As we commemorate the International Human Rights Day, we are sharing with you our research, “Analyzing Flood Events in Marikina, Rizal and Cagayan Valley related to Typhoon Ulysses”, to take a closer look at the floods that happened in Marikina, Rizal and Cagayan Valley during Typhoon Ulysses and assesses key factors and players accountable for turning the flooding hazards into disasters.

Disasters and human rights are closely tied together. Disasters are preventable phenomena that deprive millions of their rights to decent and healthy dwellings and sufficient livelihoods. It is also the deprivation of millions of Filipinos of adequate standards of living that render them vulnerable to the onslaught of natural hazards.
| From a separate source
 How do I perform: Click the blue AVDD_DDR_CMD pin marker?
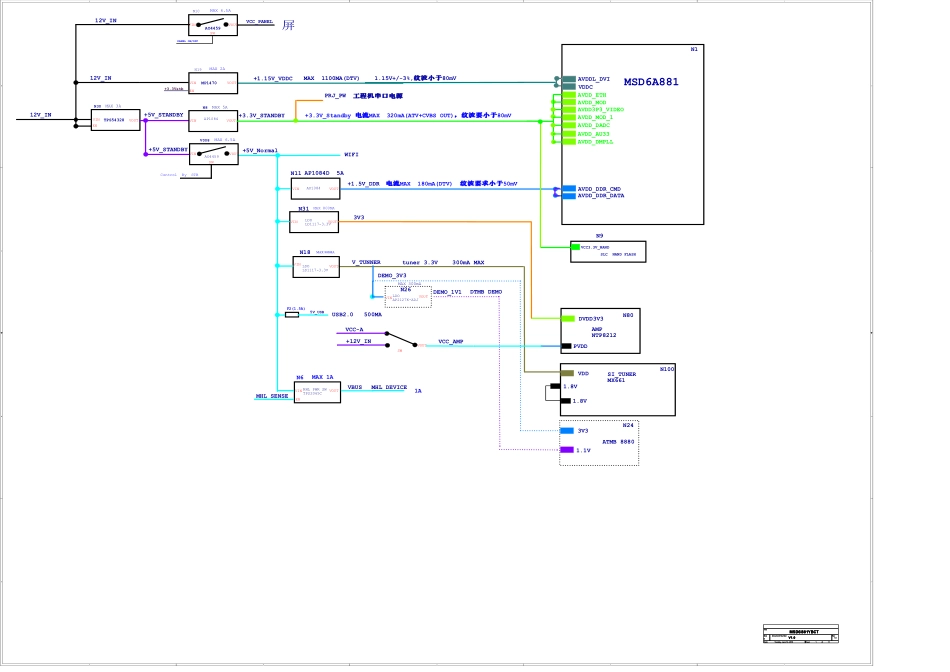pos(568,188)
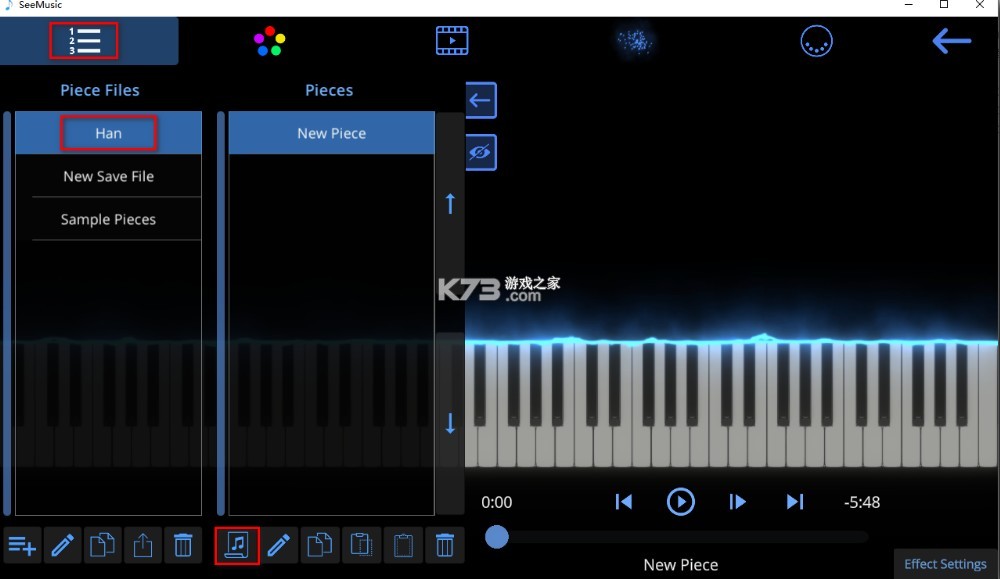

The flooding disasters of Marikina, Rizal and Cagayan Valley has heartbreakingly shown us how the urban and rural poor bear the brunt of disasters. It has also revealed to us how entrenched systems of economic inequality, the self-aggrandizement of the country’s politicians and ruling elites, and an inept bureaucracy trap us in this lethal cycle of disaster after disaster.

This year alone there was the Taal disaster, the continuing disaster that is our failure of a pandemic response, and the typhoon disasters.
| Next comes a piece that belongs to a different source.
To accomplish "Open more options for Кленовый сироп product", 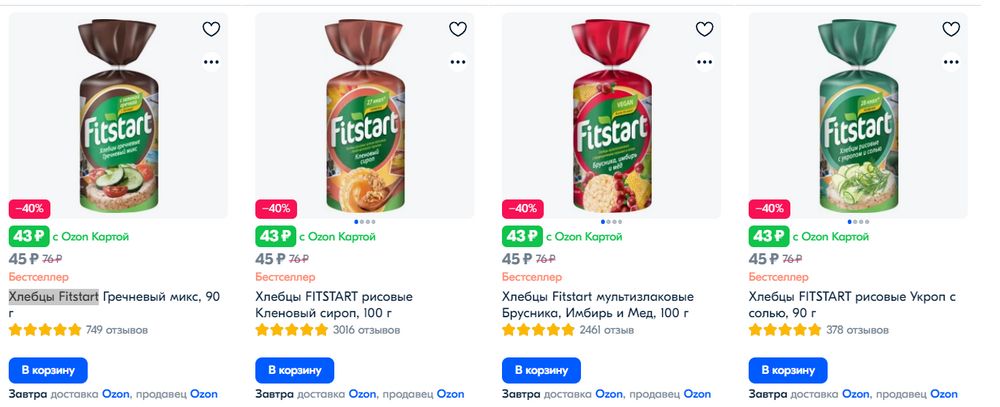I will click(x=458, y=61).
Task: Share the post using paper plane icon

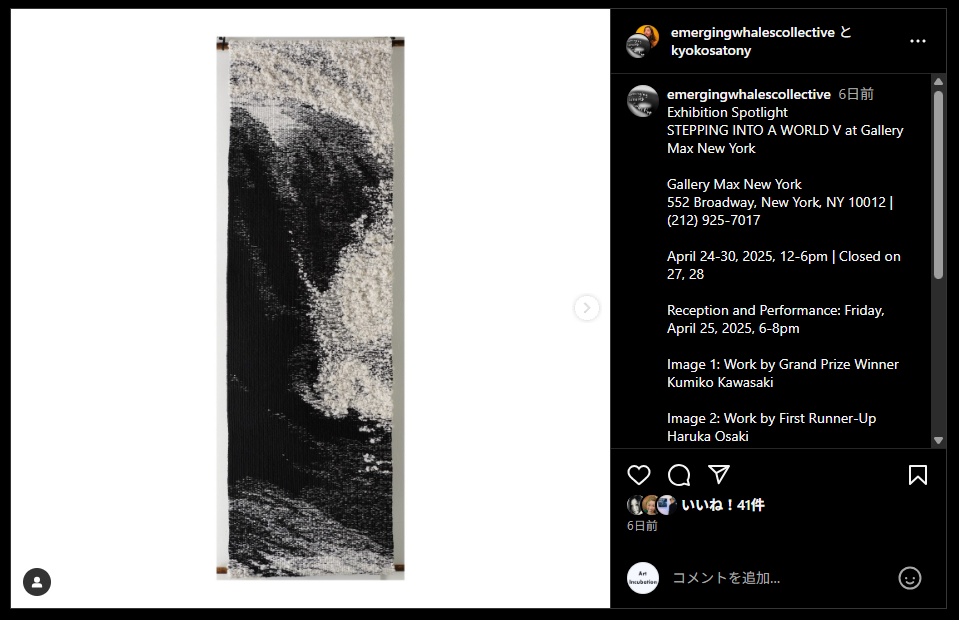Action: [x=719, y=474]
It is becoming apparent that Duterte’s incompetent, untrustworthy, and trigger-happy regime is the greatest disaster we Filipinos are currently facing.
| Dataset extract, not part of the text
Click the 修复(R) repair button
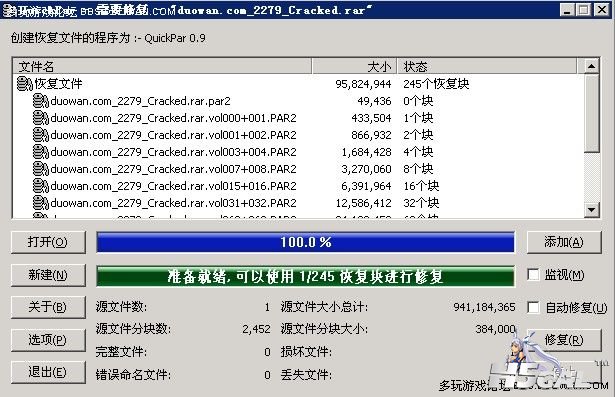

To commemorate this day, we exercise our rights to speech and self-organization to defend our democratic spaces and freedoms. We defy the vicious vilification that wants to forcefully silences us. We will go out to the streets in peaceful and physically distanced assembly to demand accountability, insist redress, and work towards the needed radical social shifts that will free us from this recurring cycle of man-made disasters.